Driving on under inflated tires is one of the leading causes of tire blowouts and tire-related accidents. Creating awareness of the dangers is important because the National Highway Traffic Safety Administration estimates that nearly one-third of drivers may be driving with at least one low tire at any given time. Safety should never be compromised in an automobile because it not only puts your life in danger but the lives of passengers and other motorists on the road.
In the best-case scenario, you will wear out the tires prematurely and merely be taxed for your negligence. However, blowing out a tire and waiting in inclement weather for a tow truck can just as easily occur. This is especially dangerous when you are stranded in remote areas and cellphone service may not be available. Let’s consider the problems associated with under inflated tires below.
#1: Heat Buildup
Tires operate at the ideal level when the tire pressure is dialed into the manufacturer’s recommendations. If the tire is overinflated, it will feel nervous and skittish on the roads because there is not enough friction and grip. However, when your tires are underinflated, they will produce too much friction and heat energy. This can lead to premature tread wear, tire tread separation, and even blowouts. This becomes even more dangerous as tires age because the rubber changes at a molecular level and can deteriorate more rapidly.
#2: Stress On Other Components
If your motor vehicle is not sitting evenly on tires of appropriately rated air pressure, the tires will affect the overall stance of the vehicle and put excess pressure on the steering geometry, suspension, and chassis when it rolls in hard cornering. The rims can also be damaged, along with brake parts like calipers and brake lines.
#3: Poor Handling Response
When your tires are not properly inflated, handling in the corners can become clumsy and unpredictable. Although running on overinflated tires makes your vehicle feel nervous and like it is on stilts, underinflated tires will make the handling feel mushy and unpredictable.
#4: Trauma Handling Loads
If you have ever looked at the doorjamb of your vehicle, you will see that there are different recommended PSI ratings for different loads. If you are hauling materials or have a full family in tow, you may have to inflate your tires more than usual to compensate for the additional stressors. If your tires are seriously underinflated, the risks of suffering a catastrophic failure increase significantly if you add heavy loads onto those tires.
How to Prevent Low Tires
Many new automobiles are coming with tire pressure monitoring systems that alert the driver when a tire is low. If you don’t have a tire pressure monitoring system or you feel mushy and unresponsive handling that alerts you to a malfunction, it is best to check your tires with a gauge. Yet, you should never rely on the air pressure gauges at a gas station or many inexpensive digital models that are experimental and lack accuracy.
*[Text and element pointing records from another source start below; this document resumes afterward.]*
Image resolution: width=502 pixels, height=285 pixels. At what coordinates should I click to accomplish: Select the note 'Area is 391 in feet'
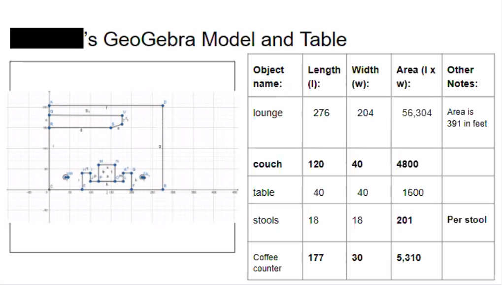(467, 118)
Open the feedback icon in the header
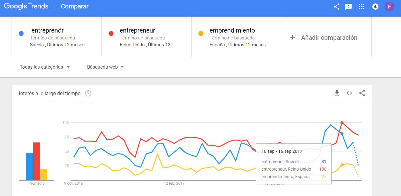401x196 pixels. tap(348, 7)
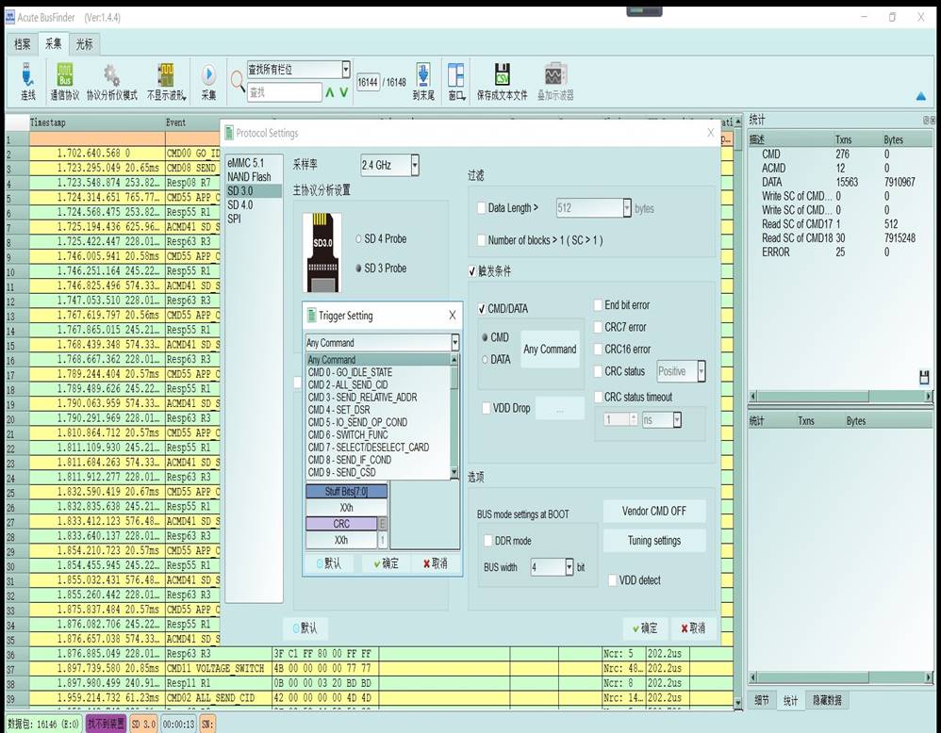Click the 叠加示波器 oscilloscope icon
The image size is (941, 733).
(x=555, y=75)
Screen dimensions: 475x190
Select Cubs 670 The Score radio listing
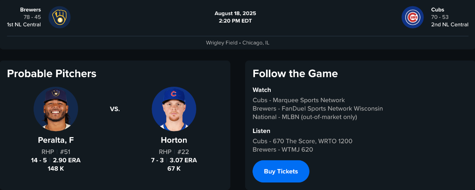[x=302, y=141]
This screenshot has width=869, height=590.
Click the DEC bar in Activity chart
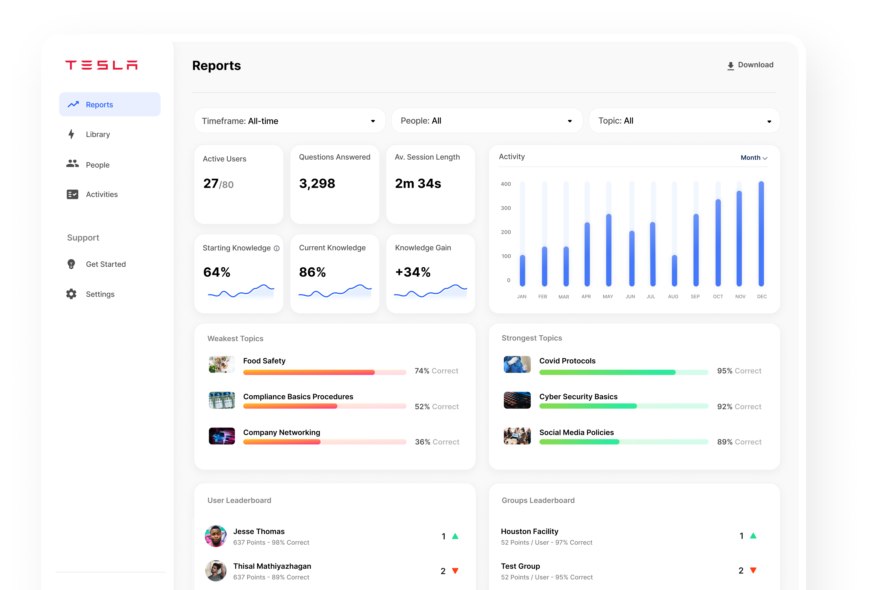761,234
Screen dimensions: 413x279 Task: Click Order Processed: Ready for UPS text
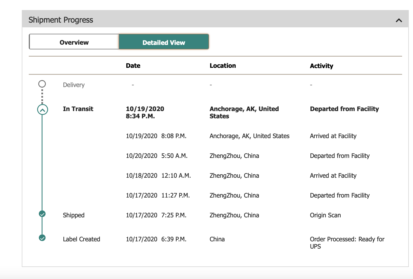(x=347, y=243)
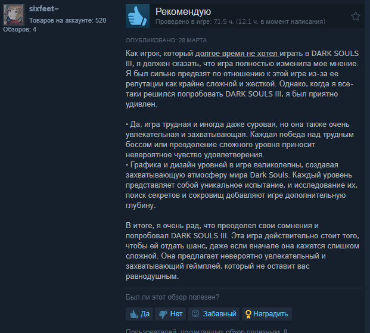Image resolution: width=370 pixels, height=333 pixels.
Task: Click the Наградить award button
Action: [267, 314]
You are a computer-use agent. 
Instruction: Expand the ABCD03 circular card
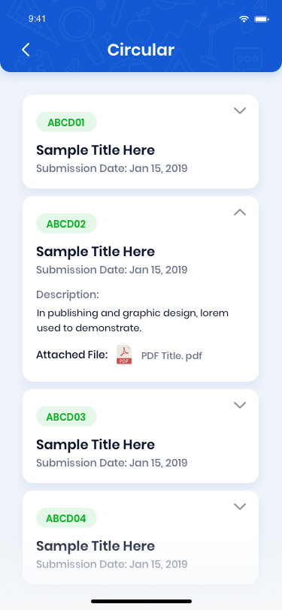(x=240, y=405)
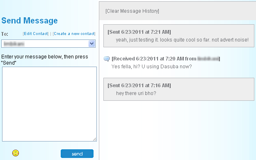Click the blurred sender name in received header
The height and width of the screenshot is (160, 256).
(x=208, y=58)
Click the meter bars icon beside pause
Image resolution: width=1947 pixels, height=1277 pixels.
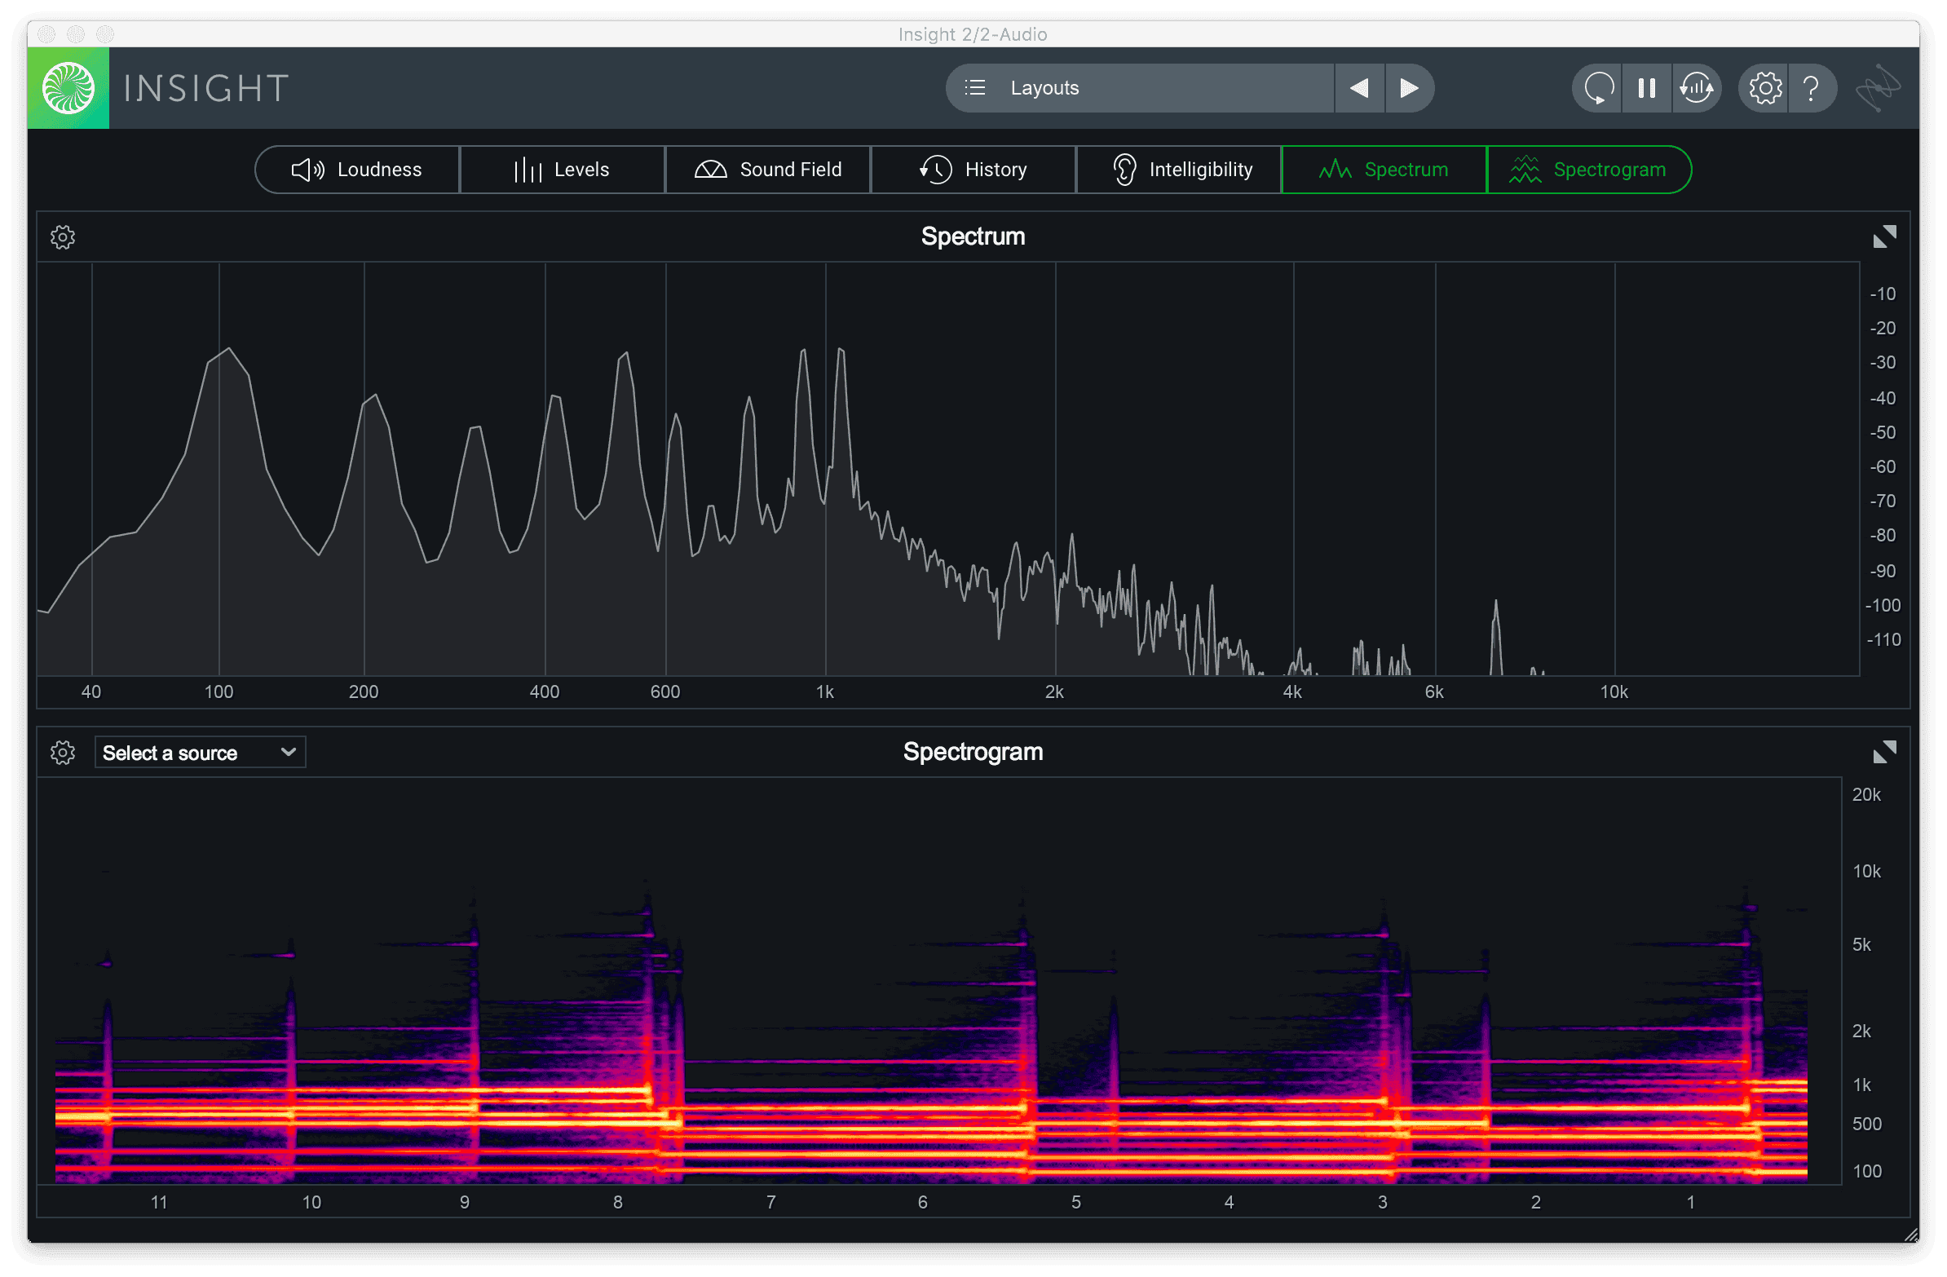click(1697, 88)
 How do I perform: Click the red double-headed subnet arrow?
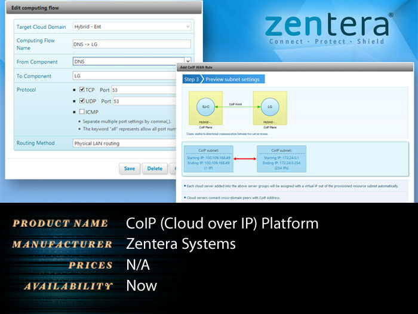click(x=245, y=159)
The best air pressure gauges are the simplest ones that are available for a dollar or so at any auto parts store.
In order to prevent the catastrophic failures that lead to accidents, you should replace your tires every 5 years even if they look fine. Although they may be safe even at 8 years, you should negate the risks by changing them sooner. Tire manufacturers also recommend that you change your tires out even if they look fine, no later than the 8-year mark. And as always, it is important to rotate your tires, ensure that you have a proper alignment, and to pull over and check them if your car doesn’t feel like it is handling properly.